#### [Exercise brief]
Set down all the records below, word for word.

######

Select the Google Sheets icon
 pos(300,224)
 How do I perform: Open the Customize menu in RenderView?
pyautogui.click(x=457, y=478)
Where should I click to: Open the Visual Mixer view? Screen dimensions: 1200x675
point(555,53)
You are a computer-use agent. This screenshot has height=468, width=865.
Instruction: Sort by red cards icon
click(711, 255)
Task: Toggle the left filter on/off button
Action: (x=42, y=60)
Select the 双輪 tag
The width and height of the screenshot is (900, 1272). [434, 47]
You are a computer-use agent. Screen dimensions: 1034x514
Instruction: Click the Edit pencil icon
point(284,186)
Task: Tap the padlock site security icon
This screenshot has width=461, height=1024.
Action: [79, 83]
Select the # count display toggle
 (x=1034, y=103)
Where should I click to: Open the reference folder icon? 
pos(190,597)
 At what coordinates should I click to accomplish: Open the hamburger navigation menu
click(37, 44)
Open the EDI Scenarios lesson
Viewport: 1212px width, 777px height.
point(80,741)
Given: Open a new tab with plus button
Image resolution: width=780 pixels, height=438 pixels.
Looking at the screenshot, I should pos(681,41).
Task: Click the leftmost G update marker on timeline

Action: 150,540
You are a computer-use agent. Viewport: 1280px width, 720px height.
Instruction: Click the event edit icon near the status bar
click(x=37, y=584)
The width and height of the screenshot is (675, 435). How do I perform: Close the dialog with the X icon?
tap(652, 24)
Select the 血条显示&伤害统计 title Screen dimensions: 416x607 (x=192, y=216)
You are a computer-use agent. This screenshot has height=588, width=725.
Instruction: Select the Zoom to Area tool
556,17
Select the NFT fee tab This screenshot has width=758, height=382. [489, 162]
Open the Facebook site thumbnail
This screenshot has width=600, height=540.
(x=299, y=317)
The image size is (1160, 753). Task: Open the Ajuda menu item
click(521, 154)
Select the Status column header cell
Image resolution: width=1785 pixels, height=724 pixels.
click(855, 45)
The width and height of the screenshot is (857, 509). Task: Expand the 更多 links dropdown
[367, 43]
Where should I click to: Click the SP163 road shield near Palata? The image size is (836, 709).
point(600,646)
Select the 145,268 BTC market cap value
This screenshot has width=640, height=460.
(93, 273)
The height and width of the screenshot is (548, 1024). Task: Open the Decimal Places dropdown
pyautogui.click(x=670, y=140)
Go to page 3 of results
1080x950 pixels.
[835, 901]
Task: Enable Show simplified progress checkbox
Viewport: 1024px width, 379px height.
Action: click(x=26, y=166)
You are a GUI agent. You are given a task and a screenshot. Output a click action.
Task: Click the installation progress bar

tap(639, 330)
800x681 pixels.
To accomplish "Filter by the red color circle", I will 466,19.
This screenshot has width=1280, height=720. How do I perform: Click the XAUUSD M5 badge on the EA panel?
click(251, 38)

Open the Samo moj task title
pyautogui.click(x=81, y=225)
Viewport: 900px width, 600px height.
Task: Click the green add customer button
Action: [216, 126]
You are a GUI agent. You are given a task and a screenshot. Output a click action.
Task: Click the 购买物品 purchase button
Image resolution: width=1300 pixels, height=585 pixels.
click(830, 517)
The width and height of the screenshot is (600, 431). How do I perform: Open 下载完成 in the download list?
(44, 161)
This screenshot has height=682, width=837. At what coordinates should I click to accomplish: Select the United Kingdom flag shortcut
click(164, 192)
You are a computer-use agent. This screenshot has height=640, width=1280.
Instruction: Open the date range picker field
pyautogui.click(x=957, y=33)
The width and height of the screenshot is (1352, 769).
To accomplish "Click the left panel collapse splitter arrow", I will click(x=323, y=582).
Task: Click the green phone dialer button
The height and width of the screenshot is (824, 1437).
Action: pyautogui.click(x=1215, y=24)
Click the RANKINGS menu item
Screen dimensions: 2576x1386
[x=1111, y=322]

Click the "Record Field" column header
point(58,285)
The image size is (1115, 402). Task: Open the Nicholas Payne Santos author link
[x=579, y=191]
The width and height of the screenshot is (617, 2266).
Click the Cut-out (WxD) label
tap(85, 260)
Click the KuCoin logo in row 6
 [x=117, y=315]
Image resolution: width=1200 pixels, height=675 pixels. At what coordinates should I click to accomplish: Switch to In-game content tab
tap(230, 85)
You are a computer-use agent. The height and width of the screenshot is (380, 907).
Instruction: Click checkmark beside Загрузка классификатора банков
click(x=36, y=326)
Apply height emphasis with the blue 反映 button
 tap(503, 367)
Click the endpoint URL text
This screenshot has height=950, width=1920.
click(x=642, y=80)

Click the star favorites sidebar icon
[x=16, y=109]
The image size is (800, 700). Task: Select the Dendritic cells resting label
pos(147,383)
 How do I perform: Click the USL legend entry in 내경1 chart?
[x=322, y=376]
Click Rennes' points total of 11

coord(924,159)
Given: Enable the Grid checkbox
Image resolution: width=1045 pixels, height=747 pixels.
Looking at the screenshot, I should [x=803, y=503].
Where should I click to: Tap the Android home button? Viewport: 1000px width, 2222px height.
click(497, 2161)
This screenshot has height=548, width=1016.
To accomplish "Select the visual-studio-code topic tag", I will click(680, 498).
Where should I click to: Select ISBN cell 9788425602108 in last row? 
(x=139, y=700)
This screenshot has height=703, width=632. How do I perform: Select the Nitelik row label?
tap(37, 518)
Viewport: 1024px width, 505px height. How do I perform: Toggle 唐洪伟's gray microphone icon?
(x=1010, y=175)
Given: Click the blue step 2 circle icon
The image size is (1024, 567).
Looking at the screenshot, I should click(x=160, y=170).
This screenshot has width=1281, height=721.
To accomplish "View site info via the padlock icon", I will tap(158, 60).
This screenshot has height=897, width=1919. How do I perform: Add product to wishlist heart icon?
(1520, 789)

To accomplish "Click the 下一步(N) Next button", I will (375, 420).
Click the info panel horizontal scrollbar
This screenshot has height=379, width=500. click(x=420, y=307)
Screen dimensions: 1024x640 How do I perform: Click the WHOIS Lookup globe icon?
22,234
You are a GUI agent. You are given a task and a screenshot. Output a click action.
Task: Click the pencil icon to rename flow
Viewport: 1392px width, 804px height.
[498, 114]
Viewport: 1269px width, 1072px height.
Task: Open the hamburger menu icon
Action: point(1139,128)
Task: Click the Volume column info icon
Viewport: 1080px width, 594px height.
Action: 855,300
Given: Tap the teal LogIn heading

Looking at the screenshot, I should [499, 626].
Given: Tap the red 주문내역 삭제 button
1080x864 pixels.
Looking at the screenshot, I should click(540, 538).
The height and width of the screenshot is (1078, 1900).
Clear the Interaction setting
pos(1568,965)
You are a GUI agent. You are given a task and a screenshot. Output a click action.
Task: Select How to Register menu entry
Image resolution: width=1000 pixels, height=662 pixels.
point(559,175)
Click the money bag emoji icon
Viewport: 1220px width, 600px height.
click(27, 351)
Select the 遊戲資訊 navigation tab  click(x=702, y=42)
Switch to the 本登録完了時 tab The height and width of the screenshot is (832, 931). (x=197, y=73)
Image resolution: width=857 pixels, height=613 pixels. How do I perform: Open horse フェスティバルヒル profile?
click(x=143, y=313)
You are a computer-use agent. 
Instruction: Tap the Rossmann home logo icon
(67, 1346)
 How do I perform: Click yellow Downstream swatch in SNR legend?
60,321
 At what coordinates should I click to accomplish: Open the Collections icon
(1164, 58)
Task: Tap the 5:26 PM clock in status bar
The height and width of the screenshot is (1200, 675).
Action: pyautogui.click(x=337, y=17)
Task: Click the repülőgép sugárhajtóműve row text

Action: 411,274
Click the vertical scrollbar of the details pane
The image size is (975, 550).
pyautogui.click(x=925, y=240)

######

#### [Solution to this exercise]
Select the Google Sheets icon
 pos(300,224)
 How do I perform: Open the Customize menu in RenderView?
pyautogui.click(x=457, y=478)
Where should I click to: Open the Visual Mixer view? Screen dimensions: 1200x675
point(555,53)
You are a computer-use agent. This screenshot has height=468, width=865.
Instruction: Sort by red cards icon
click(711, 255)
Task: Toggle the left filter on/off button
Action: (x=42, y=60)
Select the 双輪 tag
The width and height of the screenshot is (900, 1272). [434, 47]
You are a computer-use agent. Screen dimensions: 1034x514
Instruction: Click the Edit pencil icon
point(284,186)
Task: Tap the padlock site security icon
This screenshot has width=461, height=1024.
Action: [79, 83]
Select the # count display toggle
 (x=1034, y=103)
Where should I click to: Open the reference folder icon? 
pos(190,597)
 At what coordinates should I click to accomplish: Open the hamburger navigation menu
click(37, 44)
Open the EDI Scenarios lesson
Viewport: 1212px width, 777px height.
point(80,741)
Given: Open a new tab with plus button
Image resolution: width=780 pixels, height=438 pixels.
Looking at the screenshot, I should pos(681,41).
Task: Click the leftmost G update marker on timeline

Action: 150,540
You are a computer-use agent. Viewport: 1280px width, 720px height.
Instruction: Click the event edit icon near the status bar
click(x=37, y=584)
The width and height of the screenshot is (675, 435). How do I perform: Close the dialog with the X icon?
tap(652, 24)
Select the 血条显示&伤害统计 title Screen dimensions: 416x607 (x=192, y=216)
You are a computer-use agent. This screenshot has height=588, width=725.
Instruction: Select the Zoom to Area tool
556,17
Select the NFT fee tab This screenshot has width=758, height=382. [489, 162]
Open the Facebook site thumbnail
This screenshot has width=600, height=540.
(x=299, y=317)
The image size is (1160, 753). Task: Open the Ajuda menu item
click(521, 154)
Select the Status column header cell
Image resolution: width=1785 pixels, height=724 pixels.
click(855, 45)
The width and height of the screenshot is (857, 509). Task: Expand the 更多 links dropdown
[367, 43]
Where should I click to: Click the SP163 road shield near Palata? The image size is (836, 709).
point(600,646)
Select the 145,268 BTC market cap value
This screenshot has width=640, height=460.
(93, 273)
The height and width of the screenshot is (548, 1024). Task: Open the Decimal Places dropdown
pyautogui.click(x=670, y=140)
Go to page 3 of results
1080x950 pixels.
[835, 901]
Task: Enable Show simplified progress checkbox
Viewport: 1024px width, 379px height.
Action: click(x=26, y=166)
You are a GUI agent. You are given a task and a screenshot. Output a click action.
Task: Click the installation progress bar

tap(639, 330)
800x681 pixels.
To accomplish "Filter by the red color circle", I will 466,19.
This screenshot has width=1280, height=720. How do I perform: Click the XAUUSD M5 badge on the EA panel?
click(251, 38)

Open the Samo moj task title
pyautogui.click(x=81, y=225)
Viewport: 900px width, 600px height.
Task: Click the green add customer button
Action: [216, 126]
You are a GUI agent. You are given a task and a screenshot. Output a click action.
Task: Click the 购买物品 purchase button
Image resolution: width=1300 pixels, height=585 pixels.
click(830, 517)
The width and height of the screenshot is (600, 431). How do I perform: Open 下载完成 in the download list?
(44, 161)
This screenshot has height=682, width=837. At what coordinates should I click to accomplish: Select the United Kingdom flag shortcut
click(164, 192)
You are a computer-use agent. This screenshot has height=640, width=1280.
Instruction: Open the date range picker field
pyautogui.click(x=957, y=33)
The width and height of the screenshot is (1352, 769).
To accomplish "Click the left panel collapse splitter arrow", I will click(x=323, y=582).
Task: Click the green phone dialer button
The height and width of the screenshot is (824, 1437).
Action: pyautogui.click(x=1215, y=24)
Click the RANKINGS menu item
Screen dimensions: 2576x1386
[x=1111, y=322]

Click the "Record Field" column header
point(58,285)
The image size is (1115, 402). Task: Open the Nicholas Payne Santos author link
[x=579, y=191]
The width and height of the screenshot is (617, 2266).
Click the Cut-out (WxD) label
tap(85, 260)
Click the KuCoin logo in row 6
 [x=117, y=315]
Image resolution: width=1200 pixels, height=675 pixels. At what coordinates should I click to accomplish: Switch to In-game content tab
tap(230, 85)
You are a computer-use agent. The height and width of the screenshot is (380, 907).
Instruction: Click checkmark beside Загрузка классификатора банков
click(x=36, y=326)
Apply height emphasis with the blue 反映 button
 tap(503, 367)
Click the endpoint URL text
This screenshot has height=950, width=1920.
click(x=642, y=80)

Click the star favorites sidebar icon
[x=16, y=109]
The image size is (800, 700). Task: Select the Dendritic cells resting label
pos(147,383)
 How do I perform: Click the USL legend entry in 내경1 chart?
[x=322, y=376]
Click Rennes' points total of 11

coord(924,159)
Given: Enable the Grid checkbox
Image resolution: width=1045 pixels, height=747 pixels.
Looking at the screenshot, I should [x=803, y=503].
Where should I click to: Tap the Android home button? Viewport: 1000px width, 2222px height.
click(497, 2161)
This screenshot has height=548, width=1016.
To accomplish "Select the visual-studio-code topic tag", I will click(680, 498).
Where should I click to: Select ISBN cell 9788425602108 in last row? 
(x=139, y=700)
This screenshot has height=703, width=632. How do I perform: Select the Nitelik row label?
tap(37, 518)
Viewport: 1024px width, 505px height. How do I perform: Toggle 唐洪伟's gray microphone icon?
(x=1010, y=175)
Given: Click the blue step 2 circle icon
The image size is (1024, 567).
Looking at the screenshot, I should click(x=160, y=170).
This screenshot has width=1281, height=721.
To accomplish "View site info via the padlock icon", I will tap(158, 60).
This screenshot has height=897, width=1919. How do I perform: Add product to wishlist heart icon?
(1520, 789)

To accomplish "Click the 下一步(N) Next button", I will (375, 420).
Click the info panel horizontal scrollbar
This screenshot has height=379, width=500. click(x=420, y=307)
Screen dimensions: 1024x640 How do I perform: Click the WHOIS Lookup globe icon?
22,234
You are a GUI agent. You are given a task and a screenshot. Output a click action.
Task: Click the pencil icon to rename flow
Viewport: 1392px width, 804px height.
[498, 114]
Viewport: 1269px width, 1072px height.
Task: Open the hamburger menu icon
Action: point(1139,128)
Task: Click the Volume column info icon
Viewport: 1080px width, 594px height.
Action: 855,300
Given: Tap the teal LogIn heading

Looking at the screenshot, I should [499, 626].
Given: Tap the red 주문내역 삭제 button
1080x864 pixels.
Looking at the screenshot, I should click(540, 538).
The height and width of the screenshot is (1078, 1900).
Clear the Interaction setting
pos(1568,965)
You are a GUI agent. You are given a task and a screenshot. Output a click action.
Task: Select How to Register menu entry
Image resolution: width=1000 pixels, height=662 pixels.
point(559,175)
Click the money bag emoji icon
Viewport: 1220px width, 600px height.
click(27, 351)
Select the 遊戲資訊 navigation tab  click(x=702, y=42)
Switch to the 本登録完了時 tab The height and width of the screenshot is (832, 931). (x=197, y=73)
Image resolution: width=857 pixels, height=613 pixels. How do I perform: Open horse フェスティバルヒル profile?
click(x=143, y=313)
You are a computer-use agent. 
Instruction: Tap the Rossmann home logo icon
(67, 1346)
 How do I perform: Click yellow Downstream swatch in SNR legend?
60,321
 At what coordinates should I click to accomplish: Open the Collections icon
(1164, 58)
Task: Tap the 5:26 PM clock in status bar
The height and width of the screenshot is (1200, 675).
Action: pyautogui.click(x=337, y=17)
Task: Click the repülőgép sugárhajtóműve row text

Action: 411,274
Click the vertical scrollbar of the details pane
The image size is (975, 550).
pyautogui.click(x=925, y=240)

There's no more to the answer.